Mariarosaria Taddeo
BBC news (http://news.bbc.co.uk/1/hi/technology/8511711.stm) reported yesterday that the US Senate is about to appoint Lt General Keith Alexander as head of the U.S. Cyber Command (http://en.wikipedia.org/wiki/United_States_Cyber_Command). This is a United States armed forces’ sub-unified command. The USCybercom, as it is abbreviated, manages USA cyber-warfare.
The existence of this command and the military career of the man who leads it prove one more time the importance that cyber-warfare is gaining in the contemporary political and military strategies.
Cyberwar is the new direction of warfare, just think about the cyber-attacks of Russia vs Estonia, or Russia vs Georgia, what did they involve?and the allegations between USA and China. Generally speaking cyber-warfare is the use of information and communication technologies (ICT) both as strategic tools and as weapons. Nowadays, thanks to ICT, battles are fought by highly mobile forces, armed with real-time information devices, as well as thousands of robots.
When talking about cyber-warfare, politicians, militaries and mass media refer to a new ‘quiet’ warfare, certainly bloodless, disruptive but not destructive as stated in the BBC article. In the words of Dr Kuehl cyber-warfare is “efficient, more effective, less damaging, less life-threatening than a kinetic weapon,".
This is a demagogic view, which attempts to cast the reassuring message that technologies have finally enabled the Human Kind to fight a bloodless, even peaceful and non-destructive war. Yet, it suffices to think about cyber-warfare for few moments in order for political and ethical concerns to arise.
Here are two of the ethical problems that lay underneath the surface of the non-destructive warfare.
1. Unmanned vehicles and robotic weapons can make conflicts virtually bloodless for the army that deploys them, but this could make war more “thinkable”, i.e. less problematic for the force that can use this technology. At the same time, cyber-attacks may require less organising effort, are cheaper than physical attacks and might be equally or more disruptive than traditional ones. All this makes it easier for governments, but also for criminal or terrorist organisations, to engage in “soft”, ICT-based conflicts around the world. So, paradoxically, the machines designed to save the lives of the combatants might increase the number of conflicts in the world and hence civilian casualties.

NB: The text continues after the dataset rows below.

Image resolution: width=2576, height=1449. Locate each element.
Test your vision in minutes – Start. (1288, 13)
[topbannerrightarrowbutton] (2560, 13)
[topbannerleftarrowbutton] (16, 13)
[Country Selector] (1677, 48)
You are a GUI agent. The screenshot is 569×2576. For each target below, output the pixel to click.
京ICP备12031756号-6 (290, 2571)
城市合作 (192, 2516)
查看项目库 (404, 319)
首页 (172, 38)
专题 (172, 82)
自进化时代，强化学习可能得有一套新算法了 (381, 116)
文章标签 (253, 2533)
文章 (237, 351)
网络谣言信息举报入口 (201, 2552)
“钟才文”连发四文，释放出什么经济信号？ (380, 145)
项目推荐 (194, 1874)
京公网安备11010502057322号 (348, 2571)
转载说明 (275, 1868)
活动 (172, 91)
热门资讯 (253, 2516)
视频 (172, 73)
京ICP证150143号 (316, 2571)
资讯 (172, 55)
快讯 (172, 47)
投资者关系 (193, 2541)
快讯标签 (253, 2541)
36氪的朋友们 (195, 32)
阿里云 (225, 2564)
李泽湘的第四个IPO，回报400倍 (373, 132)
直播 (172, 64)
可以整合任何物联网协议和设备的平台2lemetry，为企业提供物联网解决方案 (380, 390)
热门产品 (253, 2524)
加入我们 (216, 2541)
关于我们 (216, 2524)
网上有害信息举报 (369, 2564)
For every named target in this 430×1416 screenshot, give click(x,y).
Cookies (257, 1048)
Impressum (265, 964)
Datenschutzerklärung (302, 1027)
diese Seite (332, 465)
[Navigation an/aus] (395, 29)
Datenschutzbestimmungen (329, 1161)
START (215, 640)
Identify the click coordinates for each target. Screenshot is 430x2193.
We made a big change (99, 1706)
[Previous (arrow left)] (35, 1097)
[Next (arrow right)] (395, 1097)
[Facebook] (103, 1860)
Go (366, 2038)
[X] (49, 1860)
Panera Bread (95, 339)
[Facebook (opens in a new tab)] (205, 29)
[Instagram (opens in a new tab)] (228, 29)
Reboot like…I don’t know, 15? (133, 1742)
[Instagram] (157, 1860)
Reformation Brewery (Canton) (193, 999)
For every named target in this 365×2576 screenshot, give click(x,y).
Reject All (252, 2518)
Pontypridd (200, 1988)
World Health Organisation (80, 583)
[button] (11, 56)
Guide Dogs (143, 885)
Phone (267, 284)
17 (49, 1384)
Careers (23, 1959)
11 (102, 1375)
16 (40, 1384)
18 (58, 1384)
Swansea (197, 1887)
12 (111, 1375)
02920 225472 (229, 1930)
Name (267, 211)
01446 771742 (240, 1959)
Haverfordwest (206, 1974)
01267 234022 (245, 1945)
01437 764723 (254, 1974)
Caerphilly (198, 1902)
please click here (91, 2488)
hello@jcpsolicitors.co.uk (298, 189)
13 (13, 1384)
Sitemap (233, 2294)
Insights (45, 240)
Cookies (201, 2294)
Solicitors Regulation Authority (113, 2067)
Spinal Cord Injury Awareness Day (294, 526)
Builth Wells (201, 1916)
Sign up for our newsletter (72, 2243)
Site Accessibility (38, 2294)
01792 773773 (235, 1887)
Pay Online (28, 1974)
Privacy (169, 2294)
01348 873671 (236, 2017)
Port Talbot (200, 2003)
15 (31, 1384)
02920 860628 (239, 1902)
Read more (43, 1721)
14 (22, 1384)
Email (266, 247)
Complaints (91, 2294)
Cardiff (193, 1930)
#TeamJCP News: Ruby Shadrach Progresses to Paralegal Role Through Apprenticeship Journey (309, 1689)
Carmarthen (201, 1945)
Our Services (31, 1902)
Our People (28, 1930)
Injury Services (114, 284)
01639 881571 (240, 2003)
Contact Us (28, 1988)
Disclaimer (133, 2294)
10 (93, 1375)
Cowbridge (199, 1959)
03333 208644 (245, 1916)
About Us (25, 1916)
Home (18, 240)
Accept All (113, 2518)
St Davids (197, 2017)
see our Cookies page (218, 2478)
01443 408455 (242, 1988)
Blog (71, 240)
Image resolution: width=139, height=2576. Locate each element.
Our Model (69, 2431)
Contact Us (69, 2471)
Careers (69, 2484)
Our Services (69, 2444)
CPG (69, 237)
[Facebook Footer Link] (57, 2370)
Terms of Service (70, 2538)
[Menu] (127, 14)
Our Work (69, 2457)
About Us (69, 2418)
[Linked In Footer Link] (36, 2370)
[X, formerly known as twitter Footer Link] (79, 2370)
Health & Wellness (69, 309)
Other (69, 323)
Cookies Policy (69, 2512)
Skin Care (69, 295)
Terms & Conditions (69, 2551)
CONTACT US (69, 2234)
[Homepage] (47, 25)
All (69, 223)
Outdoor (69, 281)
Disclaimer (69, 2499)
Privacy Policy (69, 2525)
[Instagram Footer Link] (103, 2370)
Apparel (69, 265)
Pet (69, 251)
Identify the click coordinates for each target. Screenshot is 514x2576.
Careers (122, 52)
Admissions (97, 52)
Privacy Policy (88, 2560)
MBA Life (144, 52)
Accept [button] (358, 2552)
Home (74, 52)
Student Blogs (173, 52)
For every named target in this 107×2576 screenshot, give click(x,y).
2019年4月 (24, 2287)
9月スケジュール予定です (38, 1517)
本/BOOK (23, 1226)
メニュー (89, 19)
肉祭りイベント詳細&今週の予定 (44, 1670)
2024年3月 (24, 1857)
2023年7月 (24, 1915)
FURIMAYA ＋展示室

2. The dissemination of ICT and the increasing possibility of being subject to cyber-attacks might invite some governments to opt in favour of higher levels of control, in order to detect and defend their fellow citizens. This will have the direct effect of undermining the ethical rights of individual liberty, privacy and anonymity, which may come under sharp, devaluating pressure as a result of efforts to detect as early as possible hidden forms of cyber-attacks. See Michael McConnell’s statement (http://www.wired.com/threatlevel/2010/03/cyber-war-hype/) in this respect.
Cyber-warfare is the new direction of warfare, once more technology provides Humankind with a new powerful tool. In my opinion, it would be a mistake to look at cyber-warfare in pessimistic way, as if cyber-warfare will provide the means for the end of the World, but it would be equally mistaken, if not worse, not to wonder about the new ethical problems that this warfare poses.
Cyberwar’s great fault is that it is hideously wasteful because it anaesthisizes the people of a country by not producing a very large number of human casualties (wounds, disabling wounds and deaths). The resources of the country are diverted to producing more cyberweapons and destroying as much material on the other side as is possible. This kind of dispute can last forever because it is furthered by persons who profit from this production and destruction. This leads to the impoverishment of countries and the death of people who cannot make it in an impoverished country.